• ABOUT THIS TASK: Please set down only the lines running from the one with "The image size is (1837, 897)." through the last line of the entries, exactly as written and without any pictures.

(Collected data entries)
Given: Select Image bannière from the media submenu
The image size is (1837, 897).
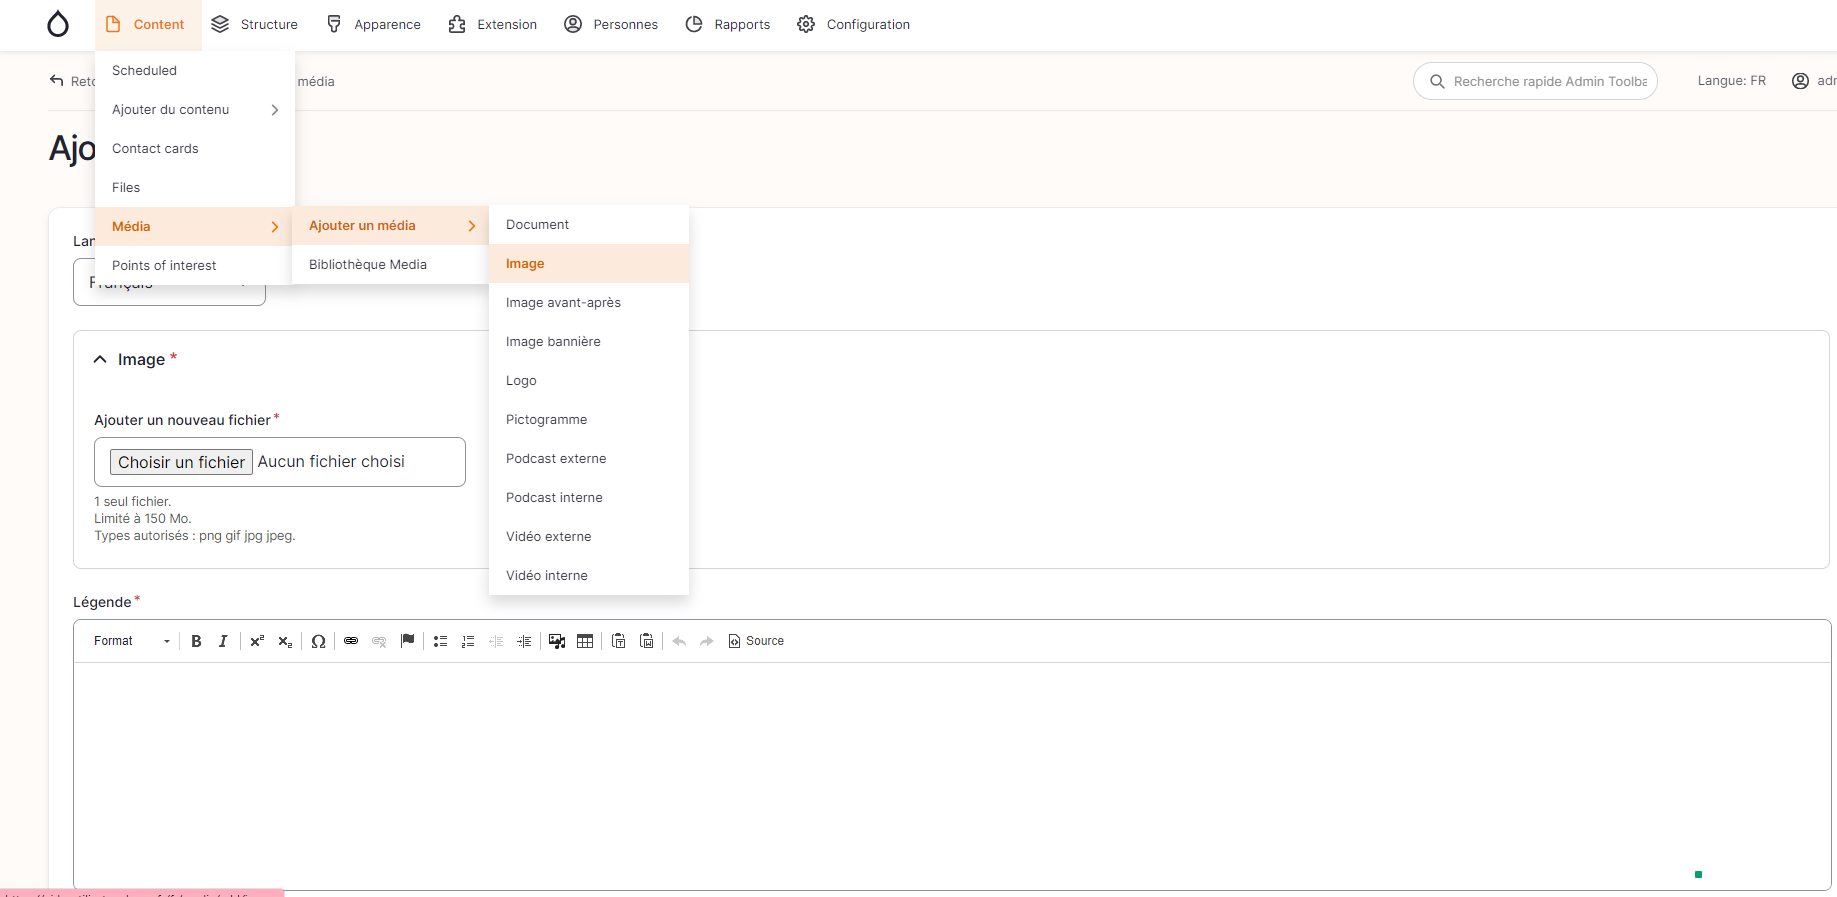Looking at the screenshot, I should (553, 342).
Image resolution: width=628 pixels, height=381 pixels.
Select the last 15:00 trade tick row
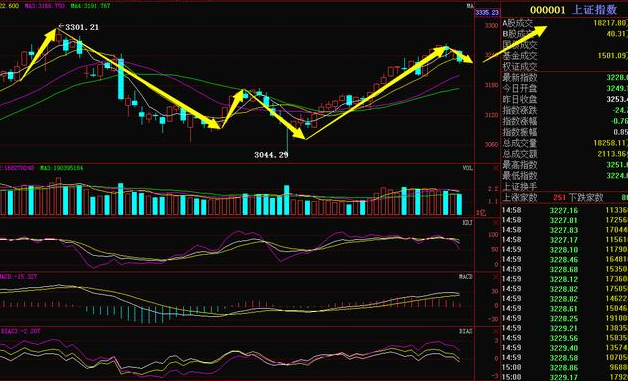click(565, 377)
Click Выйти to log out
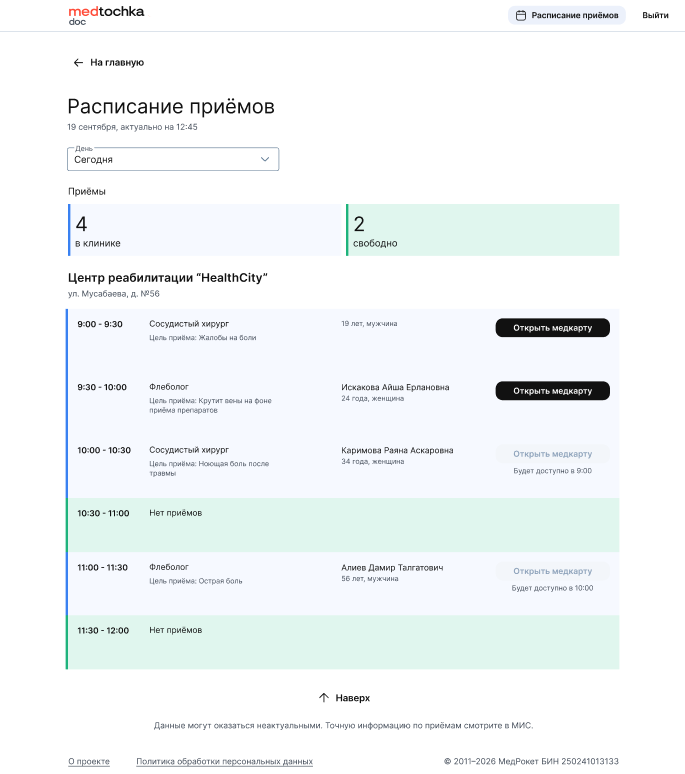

• RESPONSE TO THE EXERCISE:
The image size is (1837, 897).
Looking at the screenshot, I should (553, 342).
Image resolution: width=628 pixels, height=381 pixels.
Select the last 15:00 trade tick row
click(565, 377)
Click Выйти to log out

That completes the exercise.